**动手试试**:
把下面数据中含有字符串“location”的每一行都原样抄出来，大小写须完全一致。

**输入数据**:
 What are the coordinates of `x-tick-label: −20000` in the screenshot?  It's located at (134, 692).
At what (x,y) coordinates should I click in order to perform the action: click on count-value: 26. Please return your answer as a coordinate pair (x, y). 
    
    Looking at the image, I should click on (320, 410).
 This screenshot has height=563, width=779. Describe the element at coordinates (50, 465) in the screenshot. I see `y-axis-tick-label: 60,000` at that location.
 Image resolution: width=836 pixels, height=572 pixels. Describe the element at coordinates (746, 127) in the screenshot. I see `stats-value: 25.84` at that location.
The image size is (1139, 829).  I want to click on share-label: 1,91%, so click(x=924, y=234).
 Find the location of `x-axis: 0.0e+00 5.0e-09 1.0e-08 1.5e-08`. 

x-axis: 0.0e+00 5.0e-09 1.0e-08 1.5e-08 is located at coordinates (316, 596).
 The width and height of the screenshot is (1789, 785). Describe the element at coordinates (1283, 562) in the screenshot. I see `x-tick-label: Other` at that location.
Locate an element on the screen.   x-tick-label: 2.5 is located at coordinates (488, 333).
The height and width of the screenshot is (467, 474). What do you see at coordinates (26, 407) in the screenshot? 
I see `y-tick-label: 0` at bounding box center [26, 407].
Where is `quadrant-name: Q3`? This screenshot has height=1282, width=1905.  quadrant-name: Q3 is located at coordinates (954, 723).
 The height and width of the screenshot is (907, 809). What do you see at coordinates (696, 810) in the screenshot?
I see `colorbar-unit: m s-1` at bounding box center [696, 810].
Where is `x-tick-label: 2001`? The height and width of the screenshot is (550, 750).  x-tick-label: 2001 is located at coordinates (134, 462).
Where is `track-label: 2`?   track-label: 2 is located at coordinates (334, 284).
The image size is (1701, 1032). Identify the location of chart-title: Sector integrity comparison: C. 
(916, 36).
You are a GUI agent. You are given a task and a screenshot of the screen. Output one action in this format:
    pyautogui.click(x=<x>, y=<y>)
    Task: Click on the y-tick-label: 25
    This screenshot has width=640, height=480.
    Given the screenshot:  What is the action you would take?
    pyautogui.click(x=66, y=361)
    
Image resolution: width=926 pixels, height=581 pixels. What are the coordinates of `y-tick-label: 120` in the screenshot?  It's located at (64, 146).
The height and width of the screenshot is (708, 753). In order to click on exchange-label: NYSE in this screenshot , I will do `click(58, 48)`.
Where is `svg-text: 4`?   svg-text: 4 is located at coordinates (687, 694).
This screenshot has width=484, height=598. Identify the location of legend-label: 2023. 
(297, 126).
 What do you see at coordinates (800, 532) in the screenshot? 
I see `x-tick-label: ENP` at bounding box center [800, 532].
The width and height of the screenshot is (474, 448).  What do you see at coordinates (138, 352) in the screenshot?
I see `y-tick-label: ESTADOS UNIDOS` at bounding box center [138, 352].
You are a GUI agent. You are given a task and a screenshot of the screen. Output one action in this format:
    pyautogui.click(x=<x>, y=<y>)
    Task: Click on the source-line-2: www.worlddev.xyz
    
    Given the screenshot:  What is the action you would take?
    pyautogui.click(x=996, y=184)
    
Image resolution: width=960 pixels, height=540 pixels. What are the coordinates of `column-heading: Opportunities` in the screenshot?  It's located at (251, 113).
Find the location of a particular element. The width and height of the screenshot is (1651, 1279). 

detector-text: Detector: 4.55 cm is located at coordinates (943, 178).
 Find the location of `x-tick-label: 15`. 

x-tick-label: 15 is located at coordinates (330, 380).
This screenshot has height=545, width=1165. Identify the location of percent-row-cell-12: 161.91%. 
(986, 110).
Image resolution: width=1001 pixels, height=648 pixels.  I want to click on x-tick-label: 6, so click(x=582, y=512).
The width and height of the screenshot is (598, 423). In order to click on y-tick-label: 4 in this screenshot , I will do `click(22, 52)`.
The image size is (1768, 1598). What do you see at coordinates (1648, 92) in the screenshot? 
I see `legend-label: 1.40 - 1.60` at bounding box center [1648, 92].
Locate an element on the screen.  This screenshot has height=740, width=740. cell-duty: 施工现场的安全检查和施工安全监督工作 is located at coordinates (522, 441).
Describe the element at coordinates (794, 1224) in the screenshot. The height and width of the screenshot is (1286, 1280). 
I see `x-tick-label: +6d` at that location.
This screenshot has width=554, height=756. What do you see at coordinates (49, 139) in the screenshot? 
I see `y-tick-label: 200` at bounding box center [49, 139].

**参考答案**:
 This screenshot has height=563, width=779. Describe the element at coordinates (50, 465) in the screenshot. I see `y-axis-tick-label: 60,000` at that location.
 Image resolution: width=836 pixels, height=572 pixels. Describe the element at coordinates (746, 127) in the screenshot. I see `stats-value: 25.84` at that location.
 Find the location of `x-axis: 0.0e+00 5.0e-09 1.0e-08 1.5e-08`. 
 The width and height of the screenshot is (1789, 785). Describe the element at coordinates (1283, 562) in the screenshot. I see `x-tick-label: Other` at that location.
The image size is (1701, 1032). Identify the location of chart-title: Sector integrity comparison: C. 
This screenshot has width=484, height=598. Identify the location of legend-label: 2023. 
Find the location of a particular element. The width and height of the screenshot is (1651, 1279). 
 Find the location of `x-tick-label: 15`. 
This screenshot has height=545, width=1165. Identify the location of percent-row-cell-12: 161.91%. 
I see `x-tick-label: +6d` at that location.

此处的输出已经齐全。